*Task list*
(1) In the review of The Duel, who adapted the play, and from what source?
(2) Write the next part of the review of The Duel, starting after its last sentence.
***** Passage provided
Features

Central Works Turns ‘Duel’ Into a Gripping Production

By BETSY HUNTON Special to the Planet
Friday March 05, 2004

All right, this is going to sound like heavy duty stuff—and, in a way it is, of course. 

Central Works’ new play The Duel, skillfully adapted by local playwright Gary Graves from Chekhov’s story of the same title, is loaded with plot and action and drama. There’s plot here, people! Lots and lots of plot. Adultery, heartbreak, a life-threatening duel, rape—all presented by an absolutely first-rate cast of six actors playing eight challenging parts. Even Nietzsche and Darwin’s theories—new stuff in Chekhov’s time—find their way into the mix. They just don’t make plays like this anymore. And oh is it good to see one! 

We’ve grown so accustomed to one- and two-person “plays” that it’s almost startling to be presented with a fully developed, multi-character, multi-faceted, comprehensible, drama. It’s enough to bring out the Luddite in us all.
**********
***** Supplied records
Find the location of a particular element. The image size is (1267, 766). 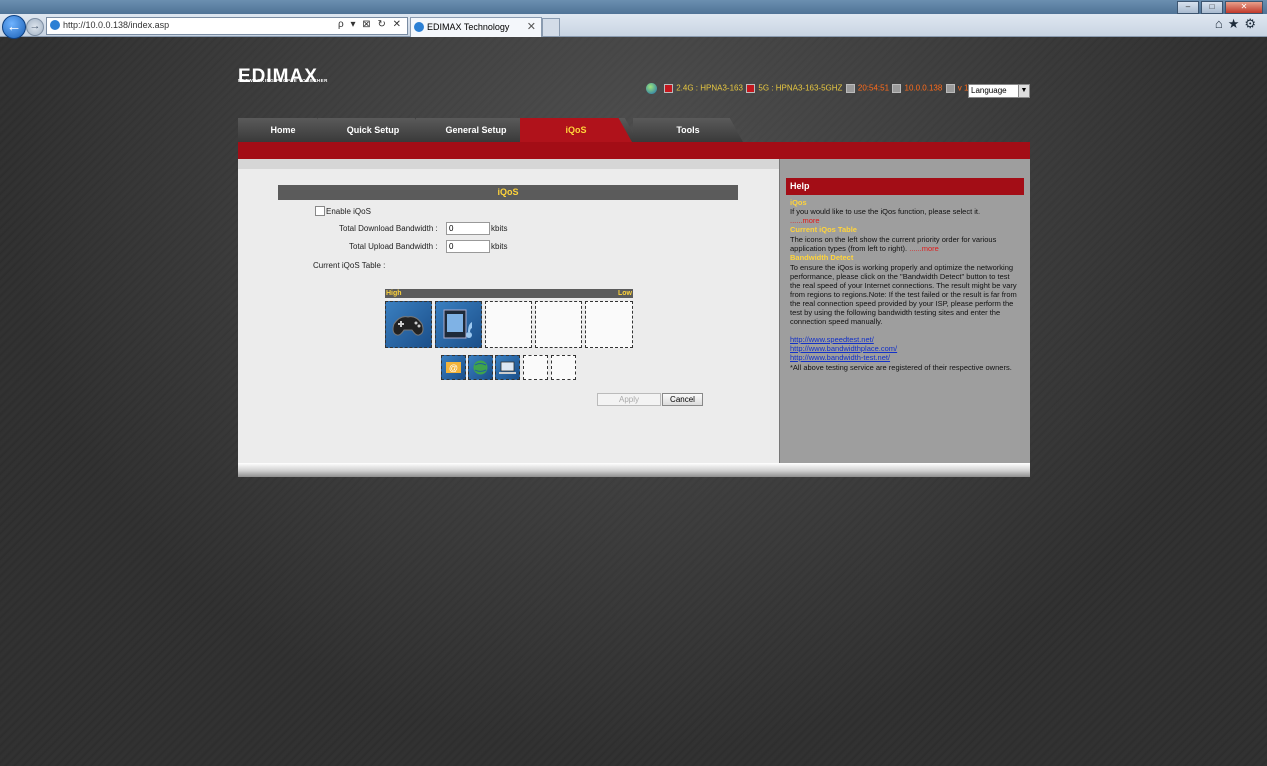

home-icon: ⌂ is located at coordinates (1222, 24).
**********
***** Supplied records
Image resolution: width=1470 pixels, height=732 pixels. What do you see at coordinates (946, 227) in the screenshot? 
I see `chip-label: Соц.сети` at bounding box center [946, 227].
**********
*Replies*
(1) Local playwright Gary Graves adapted it from Chekhov's story of the same title.

(2)
Michael Cheng (Vanya) and Jennifer Fagundes (Nadya) do great work as the pair of illegitimate lovers (she’s married) at the center of the action. But this is far from the traditional story of heavy breathing anguish that we’ve encountered so many times. Chekhov concerned himself with the aftermath of their passion. The play takes place two years after the couple have run off together to set up housekeeping in a barren, isolated town. And the bloom is definitely off the rose.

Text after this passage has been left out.